[Records from a data source]
----

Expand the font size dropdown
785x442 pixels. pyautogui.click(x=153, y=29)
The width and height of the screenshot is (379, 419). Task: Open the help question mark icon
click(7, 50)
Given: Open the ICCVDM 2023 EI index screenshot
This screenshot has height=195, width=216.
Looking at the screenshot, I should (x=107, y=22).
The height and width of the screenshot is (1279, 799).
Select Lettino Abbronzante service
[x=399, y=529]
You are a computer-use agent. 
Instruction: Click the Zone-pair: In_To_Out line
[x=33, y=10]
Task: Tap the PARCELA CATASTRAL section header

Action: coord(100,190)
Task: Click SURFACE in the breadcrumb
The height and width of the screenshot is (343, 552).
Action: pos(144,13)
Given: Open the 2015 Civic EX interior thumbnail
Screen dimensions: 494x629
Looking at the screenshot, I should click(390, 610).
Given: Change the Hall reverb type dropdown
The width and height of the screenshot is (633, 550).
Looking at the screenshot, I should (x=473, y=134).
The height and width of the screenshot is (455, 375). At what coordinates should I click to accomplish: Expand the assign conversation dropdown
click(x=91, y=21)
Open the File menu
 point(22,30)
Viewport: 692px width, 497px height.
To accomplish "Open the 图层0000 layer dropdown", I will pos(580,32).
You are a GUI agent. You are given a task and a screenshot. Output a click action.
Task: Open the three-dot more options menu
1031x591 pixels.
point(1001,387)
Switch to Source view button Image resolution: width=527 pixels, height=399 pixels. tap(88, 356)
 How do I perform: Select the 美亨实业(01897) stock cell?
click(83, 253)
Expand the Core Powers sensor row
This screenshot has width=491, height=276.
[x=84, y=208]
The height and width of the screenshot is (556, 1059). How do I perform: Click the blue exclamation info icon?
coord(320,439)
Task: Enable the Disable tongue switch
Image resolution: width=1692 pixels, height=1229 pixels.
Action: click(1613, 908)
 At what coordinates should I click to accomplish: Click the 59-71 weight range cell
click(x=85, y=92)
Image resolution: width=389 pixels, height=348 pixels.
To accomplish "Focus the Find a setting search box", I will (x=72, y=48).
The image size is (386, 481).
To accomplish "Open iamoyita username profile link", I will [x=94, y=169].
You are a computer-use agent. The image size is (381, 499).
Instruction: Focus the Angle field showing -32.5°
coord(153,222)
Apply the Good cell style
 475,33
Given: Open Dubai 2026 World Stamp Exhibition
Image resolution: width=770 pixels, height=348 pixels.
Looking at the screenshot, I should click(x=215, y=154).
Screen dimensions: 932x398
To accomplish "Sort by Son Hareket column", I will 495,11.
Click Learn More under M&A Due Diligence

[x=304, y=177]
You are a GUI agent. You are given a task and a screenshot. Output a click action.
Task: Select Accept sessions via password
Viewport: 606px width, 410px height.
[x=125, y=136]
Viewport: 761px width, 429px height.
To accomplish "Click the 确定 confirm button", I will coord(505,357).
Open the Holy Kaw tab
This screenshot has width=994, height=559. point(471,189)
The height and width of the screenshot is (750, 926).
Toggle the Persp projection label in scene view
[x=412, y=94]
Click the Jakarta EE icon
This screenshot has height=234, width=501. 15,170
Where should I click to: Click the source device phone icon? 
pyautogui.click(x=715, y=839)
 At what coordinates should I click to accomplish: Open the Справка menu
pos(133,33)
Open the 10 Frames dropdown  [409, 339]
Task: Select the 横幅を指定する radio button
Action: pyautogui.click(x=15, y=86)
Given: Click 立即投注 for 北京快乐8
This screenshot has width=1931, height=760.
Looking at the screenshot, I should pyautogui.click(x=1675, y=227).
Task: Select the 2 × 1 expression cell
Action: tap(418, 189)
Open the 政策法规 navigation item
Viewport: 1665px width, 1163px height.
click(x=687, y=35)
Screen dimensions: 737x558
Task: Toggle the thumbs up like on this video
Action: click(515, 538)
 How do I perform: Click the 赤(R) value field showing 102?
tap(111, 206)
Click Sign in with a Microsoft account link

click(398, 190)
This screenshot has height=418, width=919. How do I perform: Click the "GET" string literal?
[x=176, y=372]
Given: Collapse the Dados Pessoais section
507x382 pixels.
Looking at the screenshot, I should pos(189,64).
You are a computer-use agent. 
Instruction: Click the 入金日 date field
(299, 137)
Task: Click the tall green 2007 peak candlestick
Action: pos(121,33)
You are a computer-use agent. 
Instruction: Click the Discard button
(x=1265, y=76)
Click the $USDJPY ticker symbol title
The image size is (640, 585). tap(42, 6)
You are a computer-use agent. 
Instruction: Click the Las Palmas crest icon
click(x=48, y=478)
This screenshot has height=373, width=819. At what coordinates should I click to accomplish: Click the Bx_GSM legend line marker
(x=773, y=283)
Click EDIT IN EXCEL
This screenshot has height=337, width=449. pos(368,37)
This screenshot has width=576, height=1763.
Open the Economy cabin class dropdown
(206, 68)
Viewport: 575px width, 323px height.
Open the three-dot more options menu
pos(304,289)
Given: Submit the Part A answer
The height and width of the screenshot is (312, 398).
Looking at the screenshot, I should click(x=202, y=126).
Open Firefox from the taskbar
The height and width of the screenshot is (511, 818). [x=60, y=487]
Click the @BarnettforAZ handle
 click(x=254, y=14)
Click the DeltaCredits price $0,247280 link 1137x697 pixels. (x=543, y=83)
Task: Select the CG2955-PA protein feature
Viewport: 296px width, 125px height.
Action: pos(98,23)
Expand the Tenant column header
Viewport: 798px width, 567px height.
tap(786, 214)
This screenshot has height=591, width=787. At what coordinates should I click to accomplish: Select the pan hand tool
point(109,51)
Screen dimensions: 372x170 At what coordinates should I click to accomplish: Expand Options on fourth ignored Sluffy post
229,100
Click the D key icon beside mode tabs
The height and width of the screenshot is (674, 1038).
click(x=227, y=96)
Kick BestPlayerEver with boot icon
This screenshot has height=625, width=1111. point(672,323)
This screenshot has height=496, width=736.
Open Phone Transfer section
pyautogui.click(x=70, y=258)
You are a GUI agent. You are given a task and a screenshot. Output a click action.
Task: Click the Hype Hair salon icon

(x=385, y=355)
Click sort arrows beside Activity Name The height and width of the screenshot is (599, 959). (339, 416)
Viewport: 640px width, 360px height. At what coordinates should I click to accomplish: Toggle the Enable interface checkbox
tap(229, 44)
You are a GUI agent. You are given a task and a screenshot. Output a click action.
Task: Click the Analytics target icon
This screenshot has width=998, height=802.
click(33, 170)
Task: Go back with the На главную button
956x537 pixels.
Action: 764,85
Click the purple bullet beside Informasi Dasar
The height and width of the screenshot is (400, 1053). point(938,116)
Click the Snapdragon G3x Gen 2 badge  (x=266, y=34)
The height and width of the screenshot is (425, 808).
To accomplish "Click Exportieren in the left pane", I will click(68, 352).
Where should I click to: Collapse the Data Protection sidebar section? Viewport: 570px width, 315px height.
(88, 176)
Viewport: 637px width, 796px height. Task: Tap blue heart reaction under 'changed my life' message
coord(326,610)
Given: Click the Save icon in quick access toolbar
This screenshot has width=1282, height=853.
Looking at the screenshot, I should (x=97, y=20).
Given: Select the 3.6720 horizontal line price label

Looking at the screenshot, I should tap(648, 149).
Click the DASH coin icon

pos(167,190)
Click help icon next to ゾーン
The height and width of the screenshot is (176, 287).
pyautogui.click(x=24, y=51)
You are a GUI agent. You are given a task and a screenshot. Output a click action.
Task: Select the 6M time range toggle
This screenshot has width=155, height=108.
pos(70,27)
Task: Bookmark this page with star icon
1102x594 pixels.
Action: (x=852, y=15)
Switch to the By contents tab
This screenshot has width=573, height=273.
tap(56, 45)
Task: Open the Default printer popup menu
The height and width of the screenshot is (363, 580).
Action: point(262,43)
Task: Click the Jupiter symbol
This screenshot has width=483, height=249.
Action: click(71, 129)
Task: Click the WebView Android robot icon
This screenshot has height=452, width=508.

----

From the records above, repeat exactly the lines from the one with "Task: Tap the" through the one with "The image size is (386, 481).", both included.

Result of this task:
Task: Tap the PARCELA CATASTRAL section header

Action: coord(100,190)
Task: Click SURFACE in the breadcrumb
The height and width of the screenshot is (343, 552).
Action: pos(144,13)
Given: Open the 2015 Civic EX interior thumbnail
Screen dimensions: 494x629
Looking at the screenshot, I should click(390, 610).
Given: Change the Hall reverb type dropdown
The width and height of the screenshot is (633, 550).
Looking at the screenshot, I should (x=473, y=134).
The height and width of the screenshot is (455, 375). At what coordinates should I click to accomplish: Expand the assign conversation dropdown
click(x=91, y=21)
Open the File menu
 point(22,30)
Viewport: 692px width, 497px height.
To accomplish "Open the 图层0000 layer dropdown", I will pos(580,32).
You are a GUI agent. You are given a task and a screenshot. Output a click action.
Task: Open the three-dot more options menu
1031x591 pixels.
point(1001,387)
Switch to Source view button Image resolution: width=527 pixels, height=399 pixels. tap(88, 356)
 How do I perform: Select the 美亨实业(01897) stock cell?
click(83, 253)
Expand the Core Powers sensor row
This screenshot has width=491, height=276.
[x=84, y=208]
The height and width of the screenshot is (556, 1059). How do I perform: Click the blue exclamation info icon?
coord(320,439)
Task: Enable the Disable tongue switch
Image resolution: width=1692 pixels, height=1229 pixels.
Action: click(1613, 908)
 At what coordinates should I click to accomplish: Click the 59-71 weight range cell
click(x=85, y=92)
Image resolution: width=389 pixels, height=348 pixels.
To accomplish "Focus the Find a setting search box", I will (x=72, y=48).
The image size is (386, 481).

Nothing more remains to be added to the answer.